How to solve the dispute between the European Court of Justice and the German Constitutional Court?

The German Constitutional Court (Bundsverfassungsgericht) has recently expressed itself on the buying up of bonds by the European Central Bank (ECB). It has decided that the German Bundes Bank can no longer participate in such a measure unless the European Court of Justice (ECJ) explains why this is justified.

This issue of course has no direct bearing on science, but it is very fundamental for the process of European integration, or call it collaboration. Since science is a core building block and beneficiary of European collaboration its future depends, too, on how to deal with this conflict. Because a conflict it is.

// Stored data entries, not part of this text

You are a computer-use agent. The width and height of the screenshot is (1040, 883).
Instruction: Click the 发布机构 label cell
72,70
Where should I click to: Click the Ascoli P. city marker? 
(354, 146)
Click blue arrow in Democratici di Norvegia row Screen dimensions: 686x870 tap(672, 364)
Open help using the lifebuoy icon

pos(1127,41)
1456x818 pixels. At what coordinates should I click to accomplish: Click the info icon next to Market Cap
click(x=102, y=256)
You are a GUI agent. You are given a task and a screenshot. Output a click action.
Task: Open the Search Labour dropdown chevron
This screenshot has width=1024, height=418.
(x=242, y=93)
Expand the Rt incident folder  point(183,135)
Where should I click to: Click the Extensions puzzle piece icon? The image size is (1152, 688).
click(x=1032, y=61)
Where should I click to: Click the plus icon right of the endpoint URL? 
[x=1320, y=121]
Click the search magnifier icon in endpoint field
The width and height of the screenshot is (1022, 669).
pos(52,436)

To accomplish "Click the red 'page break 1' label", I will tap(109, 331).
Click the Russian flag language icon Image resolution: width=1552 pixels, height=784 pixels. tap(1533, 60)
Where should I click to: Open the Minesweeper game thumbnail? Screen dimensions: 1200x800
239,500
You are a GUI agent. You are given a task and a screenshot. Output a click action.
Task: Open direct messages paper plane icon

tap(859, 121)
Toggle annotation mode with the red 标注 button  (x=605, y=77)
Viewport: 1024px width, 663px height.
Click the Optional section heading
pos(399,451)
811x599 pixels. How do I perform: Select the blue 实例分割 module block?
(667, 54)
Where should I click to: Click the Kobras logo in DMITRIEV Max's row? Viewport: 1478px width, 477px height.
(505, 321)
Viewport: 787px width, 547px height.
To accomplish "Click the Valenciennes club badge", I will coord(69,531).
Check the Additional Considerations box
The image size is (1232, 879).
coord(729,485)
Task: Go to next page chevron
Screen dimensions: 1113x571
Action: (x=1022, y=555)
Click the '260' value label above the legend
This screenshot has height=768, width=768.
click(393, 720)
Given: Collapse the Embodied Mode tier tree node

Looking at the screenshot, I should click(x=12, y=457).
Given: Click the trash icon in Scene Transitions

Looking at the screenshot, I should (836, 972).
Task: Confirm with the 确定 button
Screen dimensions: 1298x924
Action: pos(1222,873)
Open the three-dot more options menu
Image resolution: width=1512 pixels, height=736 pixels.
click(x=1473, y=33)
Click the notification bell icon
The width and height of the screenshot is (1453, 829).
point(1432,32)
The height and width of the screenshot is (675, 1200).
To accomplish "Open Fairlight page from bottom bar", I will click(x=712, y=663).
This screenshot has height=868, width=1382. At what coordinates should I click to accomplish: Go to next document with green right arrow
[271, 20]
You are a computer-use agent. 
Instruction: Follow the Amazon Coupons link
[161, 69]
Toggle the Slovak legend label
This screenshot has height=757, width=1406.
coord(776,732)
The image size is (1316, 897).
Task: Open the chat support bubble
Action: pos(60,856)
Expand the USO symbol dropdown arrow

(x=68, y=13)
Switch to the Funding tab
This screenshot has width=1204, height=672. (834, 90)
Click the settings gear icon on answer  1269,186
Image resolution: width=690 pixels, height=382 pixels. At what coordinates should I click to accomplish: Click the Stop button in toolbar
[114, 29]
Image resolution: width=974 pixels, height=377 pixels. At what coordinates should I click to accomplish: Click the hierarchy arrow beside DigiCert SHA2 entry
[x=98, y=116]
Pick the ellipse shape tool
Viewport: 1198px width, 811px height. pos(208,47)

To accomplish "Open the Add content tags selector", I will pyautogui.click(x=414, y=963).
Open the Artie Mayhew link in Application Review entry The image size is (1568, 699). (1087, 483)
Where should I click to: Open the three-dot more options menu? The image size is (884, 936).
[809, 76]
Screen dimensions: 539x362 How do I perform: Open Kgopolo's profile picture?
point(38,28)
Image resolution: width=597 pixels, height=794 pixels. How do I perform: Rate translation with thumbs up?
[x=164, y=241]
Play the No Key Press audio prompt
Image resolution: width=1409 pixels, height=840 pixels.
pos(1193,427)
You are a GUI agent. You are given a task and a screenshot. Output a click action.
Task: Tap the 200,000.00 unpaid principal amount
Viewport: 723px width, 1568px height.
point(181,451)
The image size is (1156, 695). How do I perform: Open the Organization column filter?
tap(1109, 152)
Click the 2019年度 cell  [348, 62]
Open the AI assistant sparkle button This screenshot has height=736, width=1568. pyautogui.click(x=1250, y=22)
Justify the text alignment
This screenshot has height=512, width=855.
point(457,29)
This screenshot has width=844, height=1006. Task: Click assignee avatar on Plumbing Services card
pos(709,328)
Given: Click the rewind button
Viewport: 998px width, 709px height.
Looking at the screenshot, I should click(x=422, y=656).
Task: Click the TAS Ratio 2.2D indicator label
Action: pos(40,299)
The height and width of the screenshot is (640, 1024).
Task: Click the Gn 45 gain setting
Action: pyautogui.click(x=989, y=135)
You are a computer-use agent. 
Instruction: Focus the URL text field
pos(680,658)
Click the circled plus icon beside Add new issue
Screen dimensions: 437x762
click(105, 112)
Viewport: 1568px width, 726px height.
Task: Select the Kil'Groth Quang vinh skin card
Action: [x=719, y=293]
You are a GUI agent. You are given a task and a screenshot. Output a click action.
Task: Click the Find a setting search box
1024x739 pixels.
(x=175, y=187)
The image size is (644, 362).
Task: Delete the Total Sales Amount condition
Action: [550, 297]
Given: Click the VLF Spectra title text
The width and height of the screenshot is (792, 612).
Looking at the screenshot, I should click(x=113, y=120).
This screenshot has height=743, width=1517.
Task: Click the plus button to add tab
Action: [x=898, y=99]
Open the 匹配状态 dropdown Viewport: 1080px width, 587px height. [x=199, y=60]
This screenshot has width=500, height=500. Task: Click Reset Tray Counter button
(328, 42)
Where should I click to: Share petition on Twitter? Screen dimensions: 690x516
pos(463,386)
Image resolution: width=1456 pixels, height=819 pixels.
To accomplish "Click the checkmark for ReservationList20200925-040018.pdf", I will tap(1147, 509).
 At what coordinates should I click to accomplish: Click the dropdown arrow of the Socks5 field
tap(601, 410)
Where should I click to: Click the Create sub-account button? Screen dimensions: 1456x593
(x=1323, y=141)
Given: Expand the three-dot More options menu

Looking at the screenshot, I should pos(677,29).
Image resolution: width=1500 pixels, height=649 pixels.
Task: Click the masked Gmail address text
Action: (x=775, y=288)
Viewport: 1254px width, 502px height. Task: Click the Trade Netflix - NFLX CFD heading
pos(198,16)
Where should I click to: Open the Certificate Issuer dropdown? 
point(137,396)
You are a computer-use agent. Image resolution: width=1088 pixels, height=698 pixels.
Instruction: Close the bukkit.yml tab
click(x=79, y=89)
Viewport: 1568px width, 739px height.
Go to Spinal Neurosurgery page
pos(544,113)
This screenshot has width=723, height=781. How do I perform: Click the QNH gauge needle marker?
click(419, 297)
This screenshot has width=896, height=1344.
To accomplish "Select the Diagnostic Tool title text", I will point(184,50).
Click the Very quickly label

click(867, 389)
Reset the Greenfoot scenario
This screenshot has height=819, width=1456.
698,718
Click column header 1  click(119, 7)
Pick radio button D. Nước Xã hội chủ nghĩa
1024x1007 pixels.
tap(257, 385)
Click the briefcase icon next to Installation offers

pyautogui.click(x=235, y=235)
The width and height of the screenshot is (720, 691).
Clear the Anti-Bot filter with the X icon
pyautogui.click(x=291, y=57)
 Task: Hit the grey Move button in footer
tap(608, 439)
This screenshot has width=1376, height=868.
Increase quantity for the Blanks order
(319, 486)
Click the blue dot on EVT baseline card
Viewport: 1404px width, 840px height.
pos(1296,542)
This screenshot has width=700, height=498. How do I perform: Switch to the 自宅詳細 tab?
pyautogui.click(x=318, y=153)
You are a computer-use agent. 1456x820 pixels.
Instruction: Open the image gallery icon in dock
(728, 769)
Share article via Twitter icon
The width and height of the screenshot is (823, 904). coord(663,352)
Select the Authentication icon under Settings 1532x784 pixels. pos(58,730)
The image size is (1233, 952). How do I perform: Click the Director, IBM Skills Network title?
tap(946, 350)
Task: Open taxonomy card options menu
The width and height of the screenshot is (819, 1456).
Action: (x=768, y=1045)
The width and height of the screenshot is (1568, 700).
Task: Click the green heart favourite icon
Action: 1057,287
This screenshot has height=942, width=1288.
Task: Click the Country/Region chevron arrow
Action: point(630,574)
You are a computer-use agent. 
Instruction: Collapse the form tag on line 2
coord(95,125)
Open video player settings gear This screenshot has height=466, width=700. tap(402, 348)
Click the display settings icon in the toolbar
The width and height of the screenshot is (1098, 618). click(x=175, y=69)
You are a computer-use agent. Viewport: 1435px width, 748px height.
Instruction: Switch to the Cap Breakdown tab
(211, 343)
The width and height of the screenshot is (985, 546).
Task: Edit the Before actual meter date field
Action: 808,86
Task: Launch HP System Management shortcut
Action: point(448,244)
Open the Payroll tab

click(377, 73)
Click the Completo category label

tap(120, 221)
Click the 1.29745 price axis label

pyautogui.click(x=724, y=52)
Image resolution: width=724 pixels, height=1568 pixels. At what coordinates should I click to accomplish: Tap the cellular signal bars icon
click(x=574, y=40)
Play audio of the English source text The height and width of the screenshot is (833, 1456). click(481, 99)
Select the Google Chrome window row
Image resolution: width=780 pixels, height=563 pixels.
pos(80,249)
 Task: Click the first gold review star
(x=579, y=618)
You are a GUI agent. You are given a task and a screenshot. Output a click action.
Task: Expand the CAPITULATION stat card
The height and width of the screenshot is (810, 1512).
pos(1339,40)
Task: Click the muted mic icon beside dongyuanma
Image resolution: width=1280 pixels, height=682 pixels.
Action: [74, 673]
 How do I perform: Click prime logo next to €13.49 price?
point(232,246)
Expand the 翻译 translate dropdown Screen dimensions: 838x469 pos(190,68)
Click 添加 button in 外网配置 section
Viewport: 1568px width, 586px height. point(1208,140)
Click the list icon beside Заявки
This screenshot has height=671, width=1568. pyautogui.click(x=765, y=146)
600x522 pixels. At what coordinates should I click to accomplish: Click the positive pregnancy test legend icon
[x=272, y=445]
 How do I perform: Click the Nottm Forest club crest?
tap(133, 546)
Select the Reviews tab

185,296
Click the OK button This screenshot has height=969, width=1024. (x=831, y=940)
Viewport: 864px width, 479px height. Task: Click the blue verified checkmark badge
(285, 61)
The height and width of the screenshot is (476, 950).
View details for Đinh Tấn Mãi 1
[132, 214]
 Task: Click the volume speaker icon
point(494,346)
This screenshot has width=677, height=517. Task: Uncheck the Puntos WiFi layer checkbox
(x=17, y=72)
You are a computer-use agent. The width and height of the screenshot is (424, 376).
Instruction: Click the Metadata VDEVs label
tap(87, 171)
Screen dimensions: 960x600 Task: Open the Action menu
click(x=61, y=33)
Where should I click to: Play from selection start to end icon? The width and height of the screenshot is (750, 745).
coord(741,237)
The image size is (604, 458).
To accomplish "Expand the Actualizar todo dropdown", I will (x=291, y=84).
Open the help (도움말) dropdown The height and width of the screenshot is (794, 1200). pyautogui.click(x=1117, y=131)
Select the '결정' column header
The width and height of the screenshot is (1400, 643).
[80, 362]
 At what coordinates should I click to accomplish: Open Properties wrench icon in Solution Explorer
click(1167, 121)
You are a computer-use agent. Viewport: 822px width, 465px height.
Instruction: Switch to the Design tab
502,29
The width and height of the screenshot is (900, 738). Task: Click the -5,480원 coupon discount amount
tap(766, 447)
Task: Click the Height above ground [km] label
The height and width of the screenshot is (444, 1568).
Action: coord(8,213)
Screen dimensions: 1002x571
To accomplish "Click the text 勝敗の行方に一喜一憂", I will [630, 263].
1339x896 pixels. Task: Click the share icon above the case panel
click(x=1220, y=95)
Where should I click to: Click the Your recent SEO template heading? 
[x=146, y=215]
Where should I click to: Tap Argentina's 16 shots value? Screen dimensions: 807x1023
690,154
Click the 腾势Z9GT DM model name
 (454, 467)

The ECJ has very correctly responded that there can only be one supreme court in a jurisdiction. And the ECJ is the highest court for the European institutions and all the areas where Member States have transferred authority to the EU. No national court can instruct the ECJ to even give explanations.

In its decision the Bundesverfassungsgericht (BVG) in Karlsruhe questions the legal basis for the ECB to issue such bonds, even though the ECJ has approved them, and claims that it can force the German National Bank (the Bundesbank) to no longer take part in a future ECB programme of buying up bonds (this is in Germany what the BVG legally can do), thereby posing an almost insoluble problem to the German government. The BCG can do this because of the special constitution of what was West-Germany, a constitution which was to a large degree imposed upon West-Germany by the Allies of the 2nd World War, the US, Soviet Union, UK and France, and which made the BVG into an eternal institution never to be abandoned and in a way superior to the West-German government.

The inconsistency of the BVG’s judgment should be clear to everyone: the BVG has accepted the Maastricht Treaty of 1992 on the condition that the future ECB should be fully independent.  Yet, legally in Germany, there is a problem if the BVG wants to play it up, which they occasionally want to do. One might respond, as happened in the past, the dog just barks but doesn’t bite.

But I think we should end this perennial taking hostage of European integration/collaboration by more fundamental means. Germany should decide to modify its constitution by eliminating this sort of conflict.

What would the Allies of WW II say? Here one can only say: we need a new 1989. The German unification needed intense discussions of Bundeskanzler Kohl with the Soviet Union, US, Britain and France. True, the international situation is very different. Kohl got the agreement of Gorbachov and Bush sr., which made the hesitations of Thatcher and Mitterand less important. Putin and Trump have no such interest; they just want to inflict as much damage to the EU as possible. So they might not agree to a modification of the German constitution.

The answer of Germany, fully backed by the EU, should simply be: then we go it alone. A government and a Parliament of a sovereign country can modify their constitution within the procedural limits they have set. There will be no war of the US and Russia against Germany, and the BVG may make much noises, but that will be it. Merkel should in the end become a second Kohl.